Songs of the Gorilla Nation by Dawn Prince-Hughes
My rating: 5 of 5 stars ★★★★★
I found it almost impossible to review this book straight away, because there aspects of it I strongly dislike and aspects that I find very valuable.
I think it is an important book: It gives a great glimpse into one person’s reality of coming of age with undefined high functioning autism. Most importantly, it describes a strategy for overcoming autistic isolation. Not a cure but a way to kick start the positive feedback loop of social relationships that social learning requires in order to happen.

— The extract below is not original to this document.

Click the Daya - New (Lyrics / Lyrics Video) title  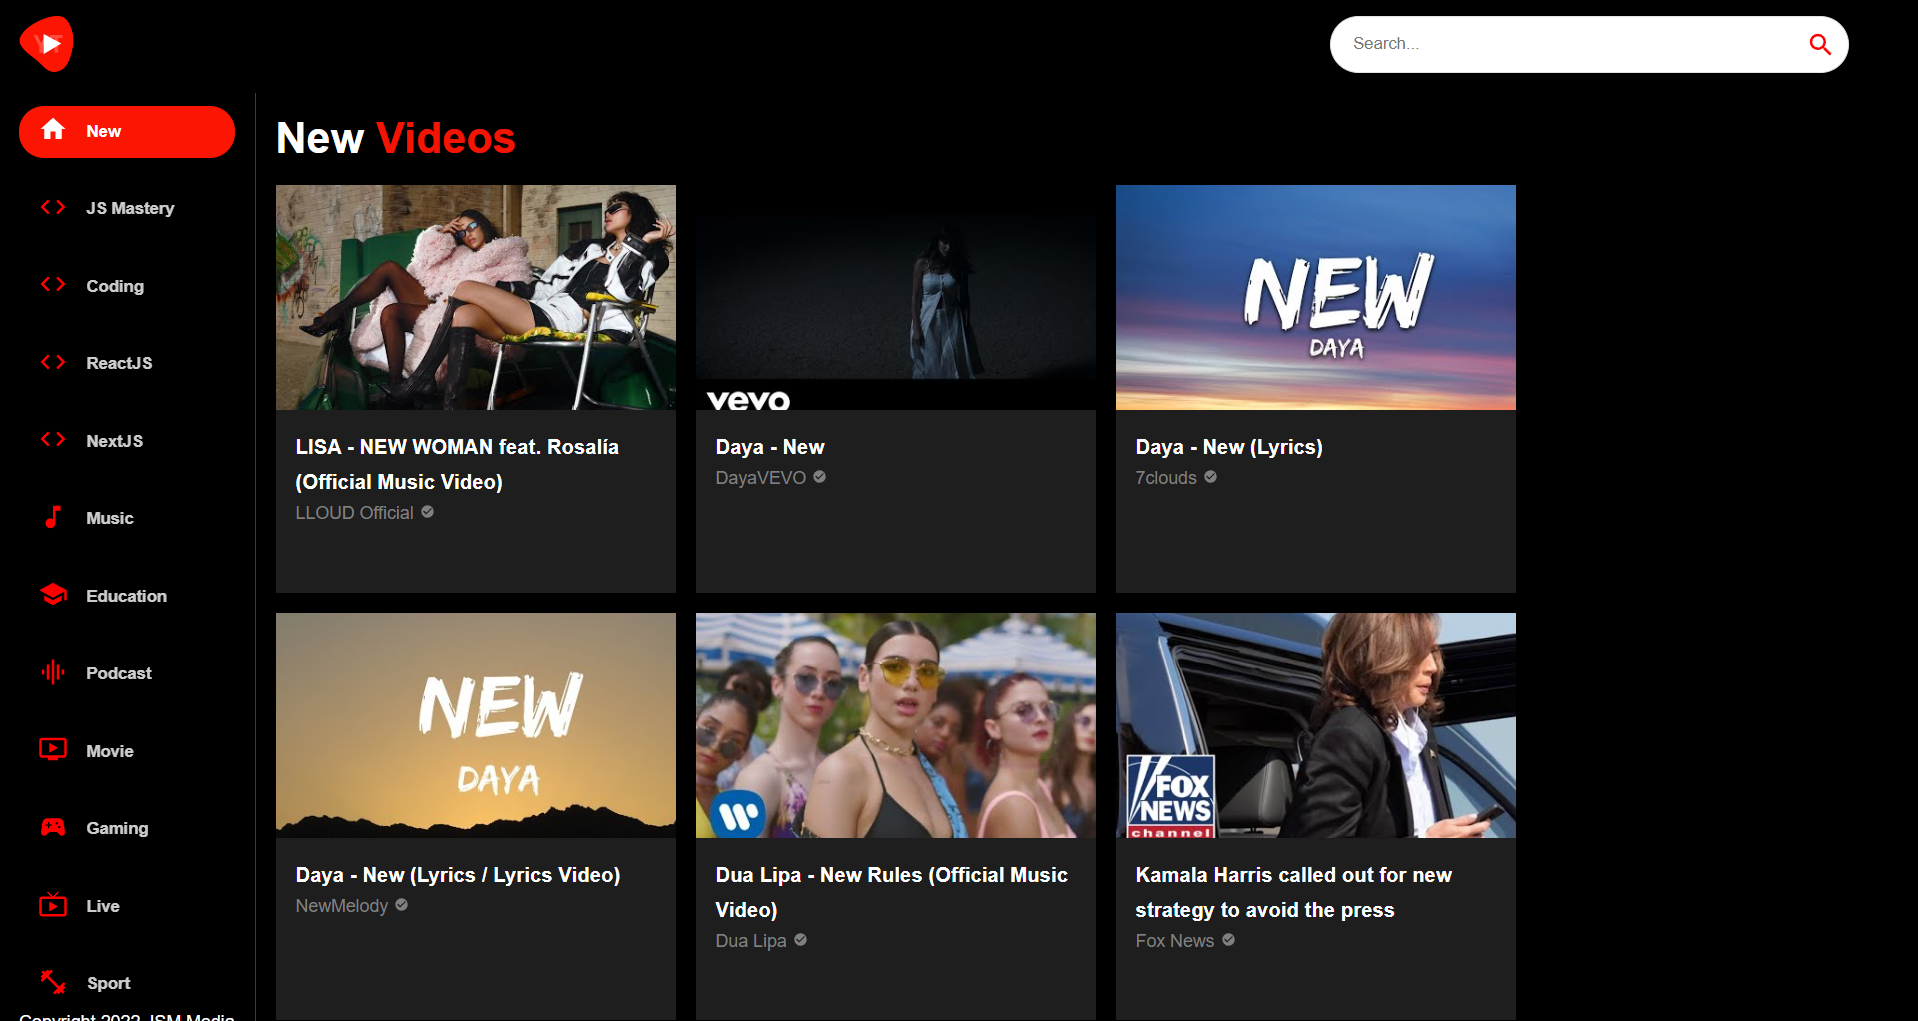458,875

Dawn is a gifted writer, and the book has brilliant passages and good integrity. Its structure is meaningful, organised into 3 sections:
Part 1. Dawn’s childhood and youth history growing up with undiagnosed autism, knowing something is wrong with her socially, but unable to figure out what it is. She is severely bullied and drops out of school, becomes homeless and hungry, and later finds a way to make a living as an erotic dancer. The roots of her passion for primates is her childhood fascination with ancient humans; and that fascination runs through her life story as a sub-surface theme waiting to unfold.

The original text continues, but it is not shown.